_Entries provided:_
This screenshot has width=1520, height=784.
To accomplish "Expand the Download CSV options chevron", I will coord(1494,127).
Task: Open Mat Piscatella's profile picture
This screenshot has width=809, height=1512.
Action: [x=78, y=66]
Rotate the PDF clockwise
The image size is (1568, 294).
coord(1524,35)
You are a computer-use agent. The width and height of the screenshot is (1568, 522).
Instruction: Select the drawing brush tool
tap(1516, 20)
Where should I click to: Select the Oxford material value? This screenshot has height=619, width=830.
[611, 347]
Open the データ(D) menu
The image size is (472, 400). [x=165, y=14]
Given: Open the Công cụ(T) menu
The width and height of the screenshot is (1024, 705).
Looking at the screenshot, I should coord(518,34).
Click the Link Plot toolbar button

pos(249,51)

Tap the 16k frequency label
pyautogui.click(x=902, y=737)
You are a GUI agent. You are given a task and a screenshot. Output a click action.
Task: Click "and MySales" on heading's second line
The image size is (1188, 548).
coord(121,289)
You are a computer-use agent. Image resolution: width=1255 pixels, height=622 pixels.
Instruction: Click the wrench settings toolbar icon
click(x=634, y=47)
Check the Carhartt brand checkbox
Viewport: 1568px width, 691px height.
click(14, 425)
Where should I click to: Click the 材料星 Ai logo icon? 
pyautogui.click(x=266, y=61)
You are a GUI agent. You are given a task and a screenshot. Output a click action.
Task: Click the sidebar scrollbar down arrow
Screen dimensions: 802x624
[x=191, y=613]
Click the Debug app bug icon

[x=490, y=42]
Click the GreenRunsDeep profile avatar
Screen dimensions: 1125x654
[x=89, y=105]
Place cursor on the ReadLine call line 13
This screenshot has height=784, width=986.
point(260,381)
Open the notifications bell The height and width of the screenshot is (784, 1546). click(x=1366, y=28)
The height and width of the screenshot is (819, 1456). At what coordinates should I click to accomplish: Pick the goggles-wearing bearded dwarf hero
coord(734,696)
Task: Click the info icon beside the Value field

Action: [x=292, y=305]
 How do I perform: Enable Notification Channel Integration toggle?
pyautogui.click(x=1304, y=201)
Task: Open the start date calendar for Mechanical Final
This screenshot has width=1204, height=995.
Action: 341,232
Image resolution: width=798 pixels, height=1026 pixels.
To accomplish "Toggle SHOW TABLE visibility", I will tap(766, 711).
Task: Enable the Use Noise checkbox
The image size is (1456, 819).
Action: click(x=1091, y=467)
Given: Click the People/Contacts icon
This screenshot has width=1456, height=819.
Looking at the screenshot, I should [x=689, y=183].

_Goal of the exercise:_
Could you copy out every one of the records above, line for line, with nothing altered?

_Solution for this exercise:_
This screenshot has width=1520, height=784.
To accomplish "Expand the Download CSV options chevron", I will coord(1494,127).
Task: Open Mat Piscatella's profile picture
This screenshot has width=809, height=1512.
Action: [x=78, y=66]
Rotate the PDF clockwise
The image size is (1568, 294).
coord(1524,35)
You are a computer-use agent. The width and height of the screenshot is (1568, 522).
Instruction: Select the drawing brush tool
tap(1516, 20)
Where should I click to: Select the Oxford material value? This screenshot has height=619, width=830.
[611, 347]
Open the データ(D) menu
The image size is (472, 400). [x=165, y=14]
Given: Open the Công cụ(T) menu
The width and height of the screenshot is (1024, 705).
Looking at the screenshot, I should coord(518,34).
Click the Link Plot toolbar button

pos(249,51)

Tap the 16k frequency label
pyautogui.click(x=902, y=737)
You are a GUI agent. You are given a task and a screenshot. Output a click action.
Task: Click "and MySales" on heading's second line
The image size is (1188, 548).
coord(121,289)
You are a computer-use agent. Image resolution: width=1255 pixels, height=622 pixels.
Instruction: Click the wrench settings toolbar icon
click(x=634, y=47)
Check the Carhartt brand checkbox
Viewport: 1568px width, 691px height.
click(14, 425)
Where should I click to: Click the 材料星 Ai logo icon? 
pyautogui.click(x=266, y=61)
You are a GUI agent. You are given a task and a screenshot. Output a click action.
Task: Click the sidebar scrollbar down arrow
Screen dimensions: 802x624
[x=191, y=613]
Click the Debug app bug icon

[x=490, y=42]
Click the GreenRunsDeep profile avatar
Screen dimensions: 1125x654
[x=89, y=105]
Place cursor on the ReadLine call line 13
This screenshot has height=784, width=986.
point(260,381)
Open the notifications bell The height and width of the screenshot is (784, 1546). click(x=1366, y=28)
The height and width of the screenshot is (819, 1456). At what coordinates should I click to accomplish: Pick the goggles-wearing bearded dwarf hero
coord(734,696)
Task: Click the info icon beside the Value field

Action: [x=292, y=305]
 How do I perform: Enable Notification Channel Integration toggle?
pyautogui.click(x=1304, y=201)
Task: Open the start date calendar for Mechanical Final
This screenshot has width=1204, height=995.
Action: 341,232
Image resolution: width=798 pixels, height=1026 pixels.
To accomplish "Toggle SHOW TABLE visibility", I will tap(766, 711).
Task: Enable the Use Noise checkbox
The image size is (1456, 819).
Action: click(x=1091, y=467)
Given: Click the People/Contacts icon
This screenshot has width=1456, height=819.
Looking at the screenshot, I should [x=689, y=183].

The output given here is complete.